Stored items
-------------------------
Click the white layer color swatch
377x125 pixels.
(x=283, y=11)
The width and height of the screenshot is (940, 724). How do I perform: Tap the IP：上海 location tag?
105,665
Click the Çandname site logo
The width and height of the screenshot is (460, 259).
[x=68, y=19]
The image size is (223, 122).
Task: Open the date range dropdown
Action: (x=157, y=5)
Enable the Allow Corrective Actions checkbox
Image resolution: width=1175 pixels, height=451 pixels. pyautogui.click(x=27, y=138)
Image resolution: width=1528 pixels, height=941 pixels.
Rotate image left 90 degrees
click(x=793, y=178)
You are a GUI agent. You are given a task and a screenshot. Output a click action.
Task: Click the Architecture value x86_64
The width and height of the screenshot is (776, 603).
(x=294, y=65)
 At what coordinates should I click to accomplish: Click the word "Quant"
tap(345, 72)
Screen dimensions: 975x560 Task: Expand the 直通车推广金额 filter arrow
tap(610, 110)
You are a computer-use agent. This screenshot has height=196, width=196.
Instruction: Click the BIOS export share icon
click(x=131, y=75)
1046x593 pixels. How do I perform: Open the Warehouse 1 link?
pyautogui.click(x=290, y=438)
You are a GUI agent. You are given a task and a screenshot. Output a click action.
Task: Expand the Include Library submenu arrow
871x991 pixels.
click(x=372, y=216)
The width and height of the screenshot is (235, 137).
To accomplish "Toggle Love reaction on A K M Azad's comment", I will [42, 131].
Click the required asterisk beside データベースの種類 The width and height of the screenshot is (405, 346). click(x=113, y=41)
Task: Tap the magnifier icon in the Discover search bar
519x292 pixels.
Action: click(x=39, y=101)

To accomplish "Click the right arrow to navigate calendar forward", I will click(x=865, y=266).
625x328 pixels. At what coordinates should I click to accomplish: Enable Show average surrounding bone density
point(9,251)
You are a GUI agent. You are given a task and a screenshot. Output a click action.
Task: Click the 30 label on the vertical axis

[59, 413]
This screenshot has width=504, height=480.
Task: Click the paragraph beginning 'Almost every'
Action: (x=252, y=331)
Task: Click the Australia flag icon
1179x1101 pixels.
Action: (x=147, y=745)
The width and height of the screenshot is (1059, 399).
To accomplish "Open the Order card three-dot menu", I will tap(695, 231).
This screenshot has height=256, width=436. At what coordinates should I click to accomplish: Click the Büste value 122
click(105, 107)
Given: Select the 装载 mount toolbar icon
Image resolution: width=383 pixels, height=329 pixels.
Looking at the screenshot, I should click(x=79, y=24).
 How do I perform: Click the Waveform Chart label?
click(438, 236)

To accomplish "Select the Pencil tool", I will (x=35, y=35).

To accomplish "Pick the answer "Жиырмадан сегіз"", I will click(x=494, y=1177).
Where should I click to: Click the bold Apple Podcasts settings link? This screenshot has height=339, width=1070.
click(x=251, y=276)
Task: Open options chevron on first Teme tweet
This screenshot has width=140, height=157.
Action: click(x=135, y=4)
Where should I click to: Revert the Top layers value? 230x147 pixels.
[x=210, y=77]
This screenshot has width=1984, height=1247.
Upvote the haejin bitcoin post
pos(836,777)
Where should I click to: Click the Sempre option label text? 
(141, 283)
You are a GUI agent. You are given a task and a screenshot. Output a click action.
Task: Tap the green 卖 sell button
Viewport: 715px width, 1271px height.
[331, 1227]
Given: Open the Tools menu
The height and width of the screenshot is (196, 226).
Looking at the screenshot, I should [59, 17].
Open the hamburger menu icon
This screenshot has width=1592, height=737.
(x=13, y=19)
-------------------------
WHAT THE TASK ASKS = Print again the lines of the entries above that fall between the line holding "Upvote the haejin bitcoin post" and the line holding "Given: Open the Tools menu", inclusive, exactly as they stand.

EXPECTED ANSWER =
Upvote the haejin bitcoin post
pos(836,777)
Where should I click to: Click the Sempre option label text? 
(141, 283)
You are a GUI agent. You are given a task and a screenshot. Output a click action.
Task: Tap the green 卖 sell button
Viewport: 715px width, 1271px height.
[331, 1227]
Given: Open the Tools menu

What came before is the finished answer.